**PASSAGE FOR REVIEW:**
Deficits in 144Sm can reflect deficits in p-process isotopes, but they are also artificially created by s-process excess and/or r-process deficits using the 147Sm/152Sm normalization scheme. The two Sm isotopes used for mass bias correction are predominantly formed by r-processes (88% and 77% for 147Sm and 152Sm, respectively), and the remaining part is formed by s-processes. The positive μ148Sm–μ150Sm correlation (Extended Data Fig. 3) shows that CAIs are the carrier of an s-process excess and an r-process deficit. This correlation is in agreement with the general shape of the pattern, with deficits in 144Sm, 149Sm and 154Sm, and excesses in 148Sm and 150Sm (Fig. 2a). The NWA 6991 CAI has the highest deficits in 149Sm and highest excesses in 150Sm, and this sample does not fall on the μ148Sm–μ150Sm correlation line formed by CV3 chondrites and other CAIs25. This result suggests that the Sm isotope composition of the NWA 6991 CAI has been modified by neutron fluence capture, owing to long-term exposure to galactic cosmic rays following the reaction 149Sm(n, γ)150Sm. Nevertheless, this effect is small and does not induce any substantial modification of Nd isotope ratios because Nd isotopes have smaller neutron capture cross sections than does 149Sm (ref. 1). CAIs and carbonaceous chondrites plot on the same correlation line, which intersects the 148Sm terrestrial value at μ144Sm = −60 p.p.m. in the μ144Sm–μ148Sm diagram (Extended Data Fig. 3). This value is in agreement with the deficit in 144Sm of about −80 p.p.m. measured in carbonaceous chondrites that have terrestrial 148Sm abundances3,21. The CAIs represent the end-member farthest from the terrestrial composition. The three enstatite chondrites have terrestrial compositions for both 148Sm and 154Sm, indicating that the 149Sm–150Sm signature (excess in 149Sm coupled to deficit in 150Sm) reflects secondary reactions. Deficit or excess in s-processes must generate similar deviations in both 148Sm/152Sm and 150Sm/152Sm ratios. The two EL3 samples MAC 02837 and 02839 have variable 144Sm abundances with μ values of −3 ± 16 p.p.m. and 48 ± 12 p.p.m., respectively.

**STORED DATA:**
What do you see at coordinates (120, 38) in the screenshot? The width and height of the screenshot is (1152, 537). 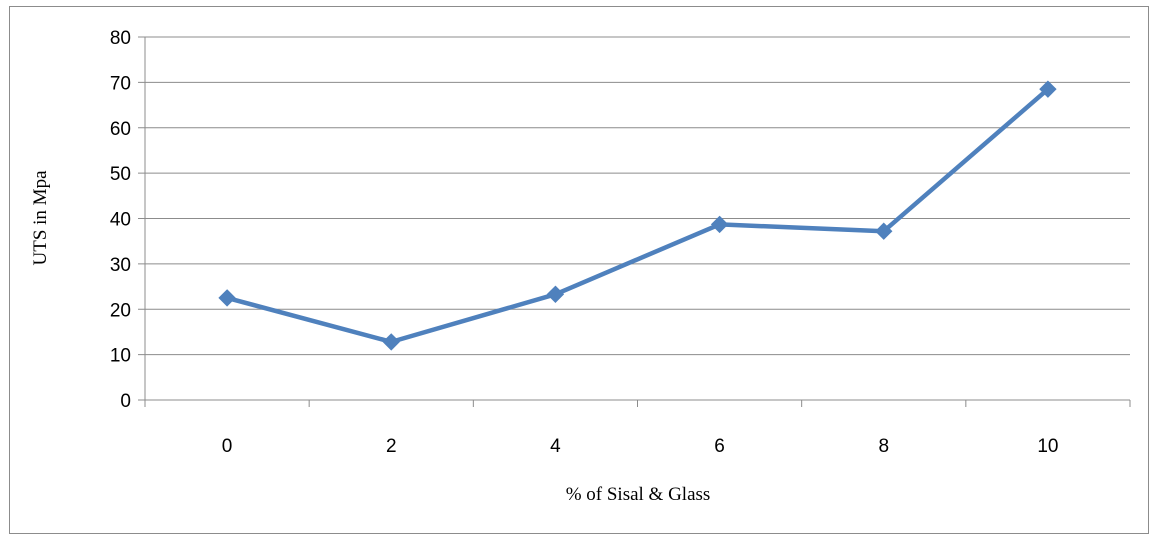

**ACTIVITY:** Continue the passage above on samarium isotopes in meteorites, starting right after its last sentence.

**TASK OUTPUT:**
Nd isotopes
The Nd isotopic compositions measured for CAIs and enstatite chondrite samples are presented in Supplementary Table 3. 142Nd/144Nd ratios were measured in static and dynamic modes. Data are compared in Extended Data Fig. 4 and ratios fall on the 1:1 line. The contribution of Ce and Sm measured in JNdi-1 standard and samples is negligible, with the exception of the NWA 2364 CAI measured during the third session, in which the cerium correction on the 142Nd/144Nd ratio is 560 p.p.m. The stable Nd isotope compositions of the bulk CAIs and their mineral fractions are similar to the terrestrial values within the analytical error, except for the NWA 2364 CAI, which has deficits in 145Nd (μ = −26 ± 4 p.p.m.), 148Nd (μ = −25 ± 6 p.p.m.) and 150Nd (μ = −48 ± 9 p.p.m.) (Fig. 2b). As observed for Sm isotopes, this signature results from s-process excesses and r-process deficits. The Nd isotope patterns are presented in Fig. 2b. Using this representation, the Nd at masses 144 and 146 are equal to zero, because the measured data are normalized using the 146Nd/144Nd ratio. For Nd isotopes in enstatite chondrites, MAC 02837 has a terrestrial abundance in 142Nd (μ = −6 ± 7), whereas MAC 02839 and ALHA77295 have small deficits (μ = −10 ± 6 and μ = −11 ± 3, respectively). For stable isotopes, the abundances are identical to those measured in Nd standards and terrestrial samples, except for MAC 02837, which has a deficit of −115 ± 9 p.p.m. in 150Nd abundance. Because all other Nd isotopes are present in terrestrial abundances, the cause of this deficit in 150Nd is unclear.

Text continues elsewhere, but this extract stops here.